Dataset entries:
::::

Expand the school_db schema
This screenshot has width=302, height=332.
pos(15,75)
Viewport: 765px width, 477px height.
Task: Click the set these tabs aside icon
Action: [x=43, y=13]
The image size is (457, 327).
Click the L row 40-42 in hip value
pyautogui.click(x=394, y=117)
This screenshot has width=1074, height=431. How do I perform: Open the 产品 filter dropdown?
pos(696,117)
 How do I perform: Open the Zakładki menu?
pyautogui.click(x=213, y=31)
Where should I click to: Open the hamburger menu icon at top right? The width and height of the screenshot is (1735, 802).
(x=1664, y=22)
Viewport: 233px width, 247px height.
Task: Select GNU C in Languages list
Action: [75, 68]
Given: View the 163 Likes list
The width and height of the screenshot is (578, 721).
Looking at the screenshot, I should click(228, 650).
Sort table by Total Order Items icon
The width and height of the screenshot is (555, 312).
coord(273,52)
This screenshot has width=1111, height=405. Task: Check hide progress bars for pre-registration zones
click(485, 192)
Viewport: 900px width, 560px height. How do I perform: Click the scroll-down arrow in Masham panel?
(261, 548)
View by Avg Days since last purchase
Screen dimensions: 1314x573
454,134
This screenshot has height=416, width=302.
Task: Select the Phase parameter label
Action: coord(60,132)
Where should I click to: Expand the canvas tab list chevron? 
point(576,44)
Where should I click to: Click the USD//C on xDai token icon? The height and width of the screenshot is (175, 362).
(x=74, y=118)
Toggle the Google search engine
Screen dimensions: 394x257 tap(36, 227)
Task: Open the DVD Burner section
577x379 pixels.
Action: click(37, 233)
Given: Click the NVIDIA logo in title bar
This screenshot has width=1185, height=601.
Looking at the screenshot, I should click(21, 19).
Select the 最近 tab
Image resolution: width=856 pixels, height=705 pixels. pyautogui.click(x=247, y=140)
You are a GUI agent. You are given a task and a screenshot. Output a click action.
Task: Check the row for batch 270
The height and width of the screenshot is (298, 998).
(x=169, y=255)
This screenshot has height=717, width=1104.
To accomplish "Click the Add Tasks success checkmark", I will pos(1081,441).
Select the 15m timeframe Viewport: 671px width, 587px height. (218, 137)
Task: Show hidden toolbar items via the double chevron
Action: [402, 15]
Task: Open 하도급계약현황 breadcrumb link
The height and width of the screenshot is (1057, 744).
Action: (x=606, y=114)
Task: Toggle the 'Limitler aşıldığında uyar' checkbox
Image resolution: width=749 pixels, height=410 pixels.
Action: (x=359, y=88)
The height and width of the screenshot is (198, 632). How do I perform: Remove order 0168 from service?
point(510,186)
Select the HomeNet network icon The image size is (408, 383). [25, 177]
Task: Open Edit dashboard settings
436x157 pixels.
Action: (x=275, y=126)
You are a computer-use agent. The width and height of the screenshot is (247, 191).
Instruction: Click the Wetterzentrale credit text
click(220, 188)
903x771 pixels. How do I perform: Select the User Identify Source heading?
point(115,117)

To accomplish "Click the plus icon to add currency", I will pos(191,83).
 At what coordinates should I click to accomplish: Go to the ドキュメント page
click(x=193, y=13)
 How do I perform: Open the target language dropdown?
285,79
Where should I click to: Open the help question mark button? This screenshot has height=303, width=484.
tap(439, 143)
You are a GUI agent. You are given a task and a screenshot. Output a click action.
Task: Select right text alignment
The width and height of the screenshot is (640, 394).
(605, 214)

::::

* _What this task involves_:
I'd like the records returned exactly as they were written, please.

* _Answer to the exercise_:
Expand the school_db schema
This screenshot has width=302, height=332.
pos(15,75)
Viewport: 765px width, 477px height.
Task: Click the set these tabs aside icon
Action: [x=43, y=13]
The image size is (457, 327).
Click the L row 40-42 in hip value
pyautogui.click(x=394, y=117)
This screenshot has width=1074, height=431. How do I perform: Open the 产品 filter dropdown?
pos(696,117)
 How do I perform: Open the Zakładki menu?
pyautogui.click(x=213, y=31)
Where should I click to: Open the hamburger menu icon at top right? The width and height of the screenshot is (1735, 802).
(x=1664, y=22)
Viewport: 233px width, 247px height.
Task: Select GNU C in Languages list
Action: [75, 68]
Given: View the 163 Likes list
The width and height of the screenshot is (578, 721).
Looking at the screenshot, I should click(228, 650).
Sort table by Total Order Items icon
The width and height of the screenshot is (555, 312).
coord(273,52)
This screenshot has width=1111, height=405. Task: Check hide progress bars for pre-registration zones
click(485, 192)
Viewport: 900px width, 560px height. How do I perform: Click the scroll-down arrow in Masham panel?
(261, 548)
View by Avg Days since last purchase
Screen dimensions: 1314x573
454,134
This screenshot has height=416, width=302.
Task: Select the Phase parameter label
Action: coord(60,132)
Where should I click to: Expand the canvas tab list chevron? 
point(576,44)
Where should I click to: Click the USD//C on xDai token icon? The height and width of the screenshot is (175, 362).
(x=74, y=118)
Toggle the Google search engine
Screen dimensions: 394x257 tap(36, 227)
Task: Open the DVD Burner section
577x379 pixels.
Action: click(37, 233)
Given: Click the NVIDIA logo in title bar
This screenshot has width=1185, height=601.
Looking at the screenshot, I should click(21, 19).
Select the 最近 tab
Image resolution: width=856 pixels, height=705 pixels. pyautogui.click(x=247, y=140)
You are a GUI agent. You are given a task and a screenshot. Output a click action.
Task: Check the row for batch 270
The height and width of the screenshot is (298, 998).
(x=169, y=255)
This screenshot has height=717, width=1104.
To accomplish "Click the Add Tasks success checkmark", I will pos(1081,441).
Select the 15m timeframe Viewport: 671px width, 587px height. (218, 137)
Task: Show hidden toolbar items via the double chevron
Action: [402, 15]
Task: Open 하도급계약현황 breadcrumb link
The height and width of the screenshot is (1057, 744).
Action: (x=606, y=114)
Task: Toggle the 'Limitler aşıldığında uyar' checkbox
Image resolution: width=749 pixels, height=410 pixels.
Action: (x=359, y=88)
The height and width of the screenshot is (198, 632). How do I perform: Remove order 0168 from service?
point(510,186)
Select the HomeNet network icon The image size is (408, 383). [25, 177]
Task: Open Edit dashboard settings
436x157 pixels.
Action: (x=275, y=126)
You are a computer-use agent. The width and height of the screenshot is (247, 191).
Instruction: Click the Wetterzentrale credit text
click(220, 188)
903x771 pixels. How do I perform: Select the User Identify Source heading?
point(115,117)

To accomplish "Click the plus icon to add currency", I will pos(191,83).
 At what coordinates should I click to accomplish: Go to the ドキュメント page
click(x=193, y=13)
 How do I perform: Open the target language dropdown?
285,79
Where should I click to: Open the help question mark button? This screenshot has height=303, width=484.
tap(439, 143)
You are a GUI agent. You are given a task and a screenshot. Output a click action.
Task: Select right text alignment
The width and height of the screenshot is (640, 394).
(605, 214)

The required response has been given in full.